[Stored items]
BEGIN

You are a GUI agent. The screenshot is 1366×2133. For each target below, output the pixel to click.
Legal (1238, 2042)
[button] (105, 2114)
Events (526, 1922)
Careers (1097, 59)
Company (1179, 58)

END

## [How to complete this task]
Would you print all of the records exactly as they were given?

## [Answer to the exercise]
You are a GUI agent. The screenshot is 1366×2133. For each target below, output the pixel to click.
Legal (1238, 2042)
[button] (105, 2114)
Events (526, 1922)
Careers (1097, 59)
Company (1179, 58)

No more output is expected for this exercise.